DJ SPINNA (DJ, producer, musicologist and co-founder of Soul Slam’s MJ vs. Prince parties): We started the MJ vs. Prince parties in 2002. The whole idea came about after the success of doing Stevie Wonder tribute parties, which we started in 1999. And we thought who were the other two iconic music figures in the pop world but also made a major impact on black culture? And that was definitely Michael and Prince. I remember we did the first party at a venue in Lower Manhattan called Peppers and the crowd was overwhelming. During the parties, I play music from both camps—Michael and Prince catalogues—as well as artists that they have influenced and worked with. So you have the whole Minneapolis vibe going on with Prince, Sheila E, The Time, Vanity 6, Alexander O’Neal and you have Michael with Jermaine Jackson, Janet Jackson, and the Jackson 5. But at the end of the night, it’s really a party that reminds people of the best times of their lives.

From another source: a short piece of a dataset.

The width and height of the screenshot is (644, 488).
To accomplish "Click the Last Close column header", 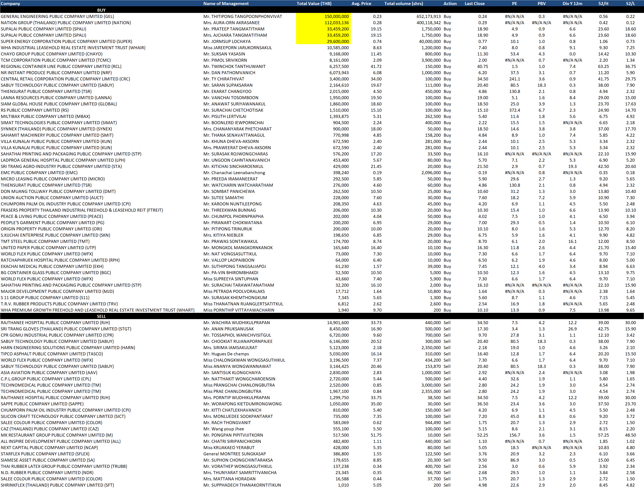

WILL.I.AM (Leader of the Black Eye Peas; Has performed live with Prince and produced several tracks for Michael Jackson): I had a show with the Black Eyed Peas in 2008 and then late that night I performed with Prince at the Palms Hotel. I called Michael just before the show and I was like, “Hey Mike, I’m in Vegas.” I told him about the performance at the Palms with Prince and asked him if he wanted to come. He was a bit apprehensive at first, but I told him, “Let me call Prince to see if everything is OK.” I sat down with Mike after I finished a song with Prince and he comes down off the stage playing his bass and comes right to our table… ripping the bass in half! It was the coolest experience I’ve ever had. I was with both of my heroes. While we were working on new material for his album, MJ asked me why people didn’t think of him in the same way they thought of Prince as a serious songwriter. It was a shock to hear that coming from such an iconic artist.
KENNY ORTEGA (This Is It director): It was less about competing with Prince and more about respect. Michael felt God was going to give ideas to the next deserving artist who he felt was Prince. That’s a true respect, true admiration for Prince. He mentioned several times how he loved the song “Purple Rain.”